A new study by the International Justice Mission (IJM) has asserted that Cambodia’s child sex trade – long a hot-button issue that has for years drawn international attention – has been reduced to a tiny fraction of its previous size.
A statement from IJM that accompanied the executive summary of the study went on to detail the organisation’s activities in Cambodia in 2003, when it worked on Cambodia’s “out of control epidemic” of child sex trafficking. Thousands of children were reportedly openly bought and sold in brothels at the time.
IJM partnered with the Kingdom’s anti-human trafficking police to crack down on the practice, resulting in 500 girls being saved from the sex trade.
By 2012, the statement said, the overall percentage of people in the sex trade under the age of 18 was at 8.16 per cent in the cities of Phnom Penh, Sihanoukville and Siem Reap. This year, it has reportedly dropped to just 2.2 per cent, with minors 15 years or younger comprising 0.1 per cent of the industry. In a May 8 Washington Post editorial, an IJM official declared that Cambodian authorities had “virtually obliterated” child sex trafficking in the Kingdom.

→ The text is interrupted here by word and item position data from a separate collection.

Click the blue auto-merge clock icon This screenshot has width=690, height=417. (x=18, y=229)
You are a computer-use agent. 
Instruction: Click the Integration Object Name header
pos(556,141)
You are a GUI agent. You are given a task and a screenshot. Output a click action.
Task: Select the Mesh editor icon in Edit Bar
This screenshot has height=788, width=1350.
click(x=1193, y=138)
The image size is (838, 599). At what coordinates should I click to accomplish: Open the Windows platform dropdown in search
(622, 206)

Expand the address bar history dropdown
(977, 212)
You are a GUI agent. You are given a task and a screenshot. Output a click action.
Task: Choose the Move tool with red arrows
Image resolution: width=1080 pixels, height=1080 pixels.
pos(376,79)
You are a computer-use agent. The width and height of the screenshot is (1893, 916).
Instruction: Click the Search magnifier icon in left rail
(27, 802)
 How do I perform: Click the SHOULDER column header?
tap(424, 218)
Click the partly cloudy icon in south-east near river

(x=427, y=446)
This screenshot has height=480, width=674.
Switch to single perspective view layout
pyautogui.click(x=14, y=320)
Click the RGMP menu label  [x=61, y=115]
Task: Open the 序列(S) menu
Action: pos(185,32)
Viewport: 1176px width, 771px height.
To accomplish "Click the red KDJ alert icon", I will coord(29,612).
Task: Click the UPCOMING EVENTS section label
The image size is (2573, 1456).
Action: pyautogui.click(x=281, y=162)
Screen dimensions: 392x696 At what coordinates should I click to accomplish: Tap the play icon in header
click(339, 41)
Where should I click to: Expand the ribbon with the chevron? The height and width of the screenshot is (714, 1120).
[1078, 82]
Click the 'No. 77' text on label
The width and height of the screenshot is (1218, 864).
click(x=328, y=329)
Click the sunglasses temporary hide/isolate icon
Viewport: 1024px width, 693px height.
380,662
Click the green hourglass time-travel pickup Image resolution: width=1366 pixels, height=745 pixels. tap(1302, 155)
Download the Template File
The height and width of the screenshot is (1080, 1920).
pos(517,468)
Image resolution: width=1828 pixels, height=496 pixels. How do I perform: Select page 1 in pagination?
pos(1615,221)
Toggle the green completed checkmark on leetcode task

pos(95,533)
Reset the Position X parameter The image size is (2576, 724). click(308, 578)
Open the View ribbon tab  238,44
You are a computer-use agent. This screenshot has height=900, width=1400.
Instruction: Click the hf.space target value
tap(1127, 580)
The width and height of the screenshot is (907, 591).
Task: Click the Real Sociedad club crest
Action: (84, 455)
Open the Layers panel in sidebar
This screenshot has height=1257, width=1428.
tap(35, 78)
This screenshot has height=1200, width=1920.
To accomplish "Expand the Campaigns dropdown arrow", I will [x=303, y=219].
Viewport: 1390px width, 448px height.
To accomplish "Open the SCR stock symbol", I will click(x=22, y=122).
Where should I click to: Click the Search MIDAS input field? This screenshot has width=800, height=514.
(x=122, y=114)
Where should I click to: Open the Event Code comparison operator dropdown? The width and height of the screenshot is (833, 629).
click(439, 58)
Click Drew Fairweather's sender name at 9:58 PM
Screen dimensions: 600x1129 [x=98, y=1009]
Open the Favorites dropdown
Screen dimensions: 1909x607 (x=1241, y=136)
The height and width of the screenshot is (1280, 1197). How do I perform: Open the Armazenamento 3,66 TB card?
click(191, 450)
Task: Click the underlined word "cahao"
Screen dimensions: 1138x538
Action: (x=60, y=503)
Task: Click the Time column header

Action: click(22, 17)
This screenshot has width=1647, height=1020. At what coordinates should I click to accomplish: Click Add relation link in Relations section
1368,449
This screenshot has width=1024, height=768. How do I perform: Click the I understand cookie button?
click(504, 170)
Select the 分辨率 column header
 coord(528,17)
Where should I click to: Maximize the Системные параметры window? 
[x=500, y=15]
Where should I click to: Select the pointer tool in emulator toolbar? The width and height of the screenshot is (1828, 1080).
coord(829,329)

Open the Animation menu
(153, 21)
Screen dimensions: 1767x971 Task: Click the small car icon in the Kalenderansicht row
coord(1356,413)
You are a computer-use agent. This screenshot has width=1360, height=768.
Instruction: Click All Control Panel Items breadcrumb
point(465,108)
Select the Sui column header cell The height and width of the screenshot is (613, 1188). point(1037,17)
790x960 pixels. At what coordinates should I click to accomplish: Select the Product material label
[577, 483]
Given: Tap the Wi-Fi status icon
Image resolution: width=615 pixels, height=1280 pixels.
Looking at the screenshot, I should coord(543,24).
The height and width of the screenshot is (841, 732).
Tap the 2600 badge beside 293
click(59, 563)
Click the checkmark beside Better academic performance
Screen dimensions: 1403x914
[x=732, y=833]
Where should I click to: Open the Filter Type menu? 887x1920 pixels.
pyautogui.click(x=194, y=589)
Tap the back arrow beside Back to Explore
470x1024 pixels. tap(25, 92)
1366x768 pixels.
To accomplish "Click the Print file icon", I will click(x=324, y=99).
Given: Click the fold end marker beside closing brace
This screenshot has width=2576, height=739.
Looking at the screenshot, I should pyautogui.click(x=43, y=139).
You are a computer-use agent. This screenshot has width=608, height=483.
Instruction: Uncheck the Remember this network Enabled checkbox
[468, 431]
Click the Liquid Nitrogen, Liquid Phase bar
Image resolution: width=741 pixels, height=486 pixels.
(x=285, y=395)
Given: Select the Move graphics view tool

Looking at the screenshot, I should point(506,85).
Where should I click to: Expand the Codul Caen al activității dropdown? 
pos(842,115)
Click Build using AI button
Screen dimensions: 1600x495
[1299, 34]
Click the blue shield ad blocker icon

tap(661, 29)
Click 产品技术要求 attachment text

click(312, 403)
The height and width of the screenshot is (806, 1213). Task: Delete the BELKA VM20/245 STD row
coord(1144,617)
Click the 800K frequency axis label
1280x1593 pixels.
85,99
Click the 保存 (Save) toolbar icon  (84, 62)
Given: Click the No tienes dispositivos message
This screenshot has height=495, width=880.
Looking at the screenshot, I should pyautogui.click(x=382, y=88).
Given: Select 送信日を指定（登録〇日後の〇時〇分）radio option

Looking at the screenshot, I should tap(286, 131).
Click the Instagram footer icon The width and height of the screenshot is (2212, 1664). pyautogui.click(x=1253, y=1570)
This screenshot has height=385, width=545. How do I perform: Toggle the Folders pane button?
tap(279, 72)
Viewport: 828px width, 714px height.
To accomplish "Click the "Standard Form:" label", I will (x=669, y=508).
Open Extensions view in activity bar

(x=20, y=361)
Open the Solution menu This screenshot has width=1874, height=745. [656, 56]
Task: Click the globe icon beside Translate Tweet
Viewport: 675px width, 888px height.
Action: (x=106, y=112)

“Cambodia has progressed, and we need to tell the updated story of children rescued and restored, perpetrators apprehended and punished, anti-trafficking police being trained and equipped, and effective deterrence established,” Sharon Cohn Wu, senior vice president of Justice System Transformation for IJM, was quoted as saying in a statement released on Monday. “This evidence-based model of change is an example that other struggling nations can learn from.”
“Cambodia’s example of progress shows the world that justice for the poor is possible,” the statement added.
However, others paint a more complicated picture of the industry. Donald Brewster, chief executive of anti-trafficking organisation Agape International Missions, said such figures need to be quantified in order to be truly trusted.
“I don’t think the numbers are accurate,” he said. “Our experience would say that they’re off.”
Brewster questioned IJM’s methodology in their study yesterday, as well as in a rebuttal to their previous editorial, also published in the Washington Post.
Rather than having been “obliterated”, the trade has simply moved more underground, Brewster maintained. His organisation, he added, has become aware of more than a dozen brothels selling underage sex since the beginning of 2015.
“It’s considerably changed. It’s evolved and become more covert,” he said. “Right now we [know] 15 sex establishments in Cambodia with underage girls. And we’re waiting for permission to conduct the raids.”
Still, he admitted, IJM has done an “outstanding job” of combating the trade.
Sek Sophal, of the Cambodian Centre for the Protection of Children’s Rights, also said yesterday that while the situation had improved, it was still far from ideal.
“Compared to before, there has been a decreased [amount of] children in the sex industry,” he said. He admitted, however, that it’s hard to quantify, given that it’s impossible to tell if children working in places such as beer gardens or massage parlours are being sexually exploited.
“It’s been driven to the black market.”